Todd Nicholson, chief marketing officer of Industrial Defender, says there is growing demand for system security solutions and training in the Middle East as although the stringent compliance standards in North America are not yet present everywhere, a lot of customers are now following US standards anyway. “They don’t need the standards but they are using them as a benchmark for best practice and for training staff,” he adds.

In the MENA region, Paramount, a provider of products and services for securing the information assets of businesses, recently floated a new business division for SCADA and process control security and has signed a partnership agreement with Industrial Defender.

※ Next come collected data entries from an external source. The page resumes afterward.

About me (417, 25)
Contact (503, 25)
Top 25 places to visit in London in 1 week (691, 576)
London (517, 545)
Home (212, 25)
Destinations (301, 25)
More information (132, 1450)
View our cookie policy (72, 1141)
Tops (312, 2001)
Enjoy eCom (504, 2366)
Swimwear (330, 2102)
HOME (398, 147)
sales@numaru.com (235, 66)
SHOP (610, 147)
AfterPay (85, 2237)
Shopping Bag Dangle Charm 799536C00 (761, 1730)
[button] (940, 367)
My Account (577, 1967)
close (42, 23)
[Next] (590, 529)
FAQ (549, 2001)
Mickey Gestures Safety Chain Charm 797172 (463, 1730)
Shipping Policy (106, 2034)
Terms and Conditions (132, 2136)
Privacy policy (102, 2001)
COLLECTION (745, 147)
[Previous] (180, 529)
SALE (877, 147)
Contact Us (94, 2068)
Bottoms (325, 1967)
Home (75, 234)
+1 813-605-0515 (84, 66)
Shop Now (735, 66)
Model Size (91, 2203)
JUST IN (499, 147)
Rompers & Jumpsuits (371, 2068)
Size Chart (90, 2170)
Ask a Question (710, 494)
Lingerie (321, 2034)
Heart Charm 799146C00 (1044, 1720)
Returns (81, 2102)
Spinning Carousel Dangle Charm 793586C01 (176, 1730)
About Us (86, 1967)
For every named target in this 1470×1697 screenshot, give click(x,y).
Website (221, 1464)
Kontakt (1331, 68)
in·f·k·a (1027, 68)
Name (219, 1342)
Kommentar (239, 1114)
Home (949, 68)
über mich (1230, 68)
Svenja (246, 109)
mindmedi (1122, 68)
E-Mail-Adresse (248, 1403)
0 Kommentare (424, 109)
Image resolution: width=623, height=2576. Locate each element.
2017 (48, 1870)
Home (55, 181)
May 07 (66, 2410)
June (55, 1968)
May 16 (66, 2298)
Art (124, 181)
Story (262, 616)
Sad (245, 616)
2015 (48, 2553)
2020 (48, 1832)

Paramount CEO Pramchand Kurup says: “The key criteria when protecting data networks is to ensure that it is simple to implement, that it is scaleable, that it is product network agnostic so that it can work with ABB, Siemens or whatever. Once people realise the risk then things will start moving. It’s like the chief security officer at Bank of America said: ‘I think I’m an important person because my CEO worries about nine different things every day and I’m there on at least five of them.”

“We need to evengelise,” says Kurup, “utilities in the Middle East are not in any particular hurry to install these systems and it might take some time before the message reaches them. There is a lack of awareness of the risks even though it is something that we should probably have done two years back when SCADA started to become IP based,” says Kurup.

But Kurup believes that local utilities will eventually start to recognise the need to protect their networks with utilities in Kuwait, Bahrain, Abu Dhabi, Oman and Saudi Arabia the most likely buyers of security systems.

Protecting the GCC

Dr Rocky Termanini is the Dubai-based vice president for technology at MERIT International Security Consulting of the US says: “Most of the sub-stations in the region are vulnerable because they are running older generations systems that have holes in them like Swiss cheese, such as Microsoft NT. If you can knock out a sub-station the impact will cascade and bring a major part of the utility network down for six or seven hours. The aim of a hacker is to bring about a DDOS (distributed denial of service) that could bring a sub-station to its knees. Similarly a cyber attack on water infrastructure would cause widespread panic and chaos in the UAE,” says Termanini.

“This will cause a major problem for hospitals, traffic lights, power, ATM’s, air con and cause widespread panic in the country. The UAE has a lot of jealous enemies and people are certainly going to try that,” he adds.

Termanini says he plans a series of meetings with senior government officials in the UAE to highlight the scale of the danger, “It is necessary to put an early warning predictions system in place, a national grid that is able to track penetration, as the damage from an attack could be minimised if an attack on a sub-station could trigger other satellite systems to shut down or to do something else quickly. As things stand, an attack on one substation could potentially threaten the entire network. The problem is that I don’t think anyone is really imagining what the consequences could be at the moment,” says Termanini.

Termanini says that the cost of putting an early-warning system in place could be high. “It can be done in stages but it would cost around US $3 billion for a complete early warning system to protect the energy infrastructure in the UAE.”

There is a tremendous technological stampede going on at the moment but the security has not yet caught up with it,” he adds.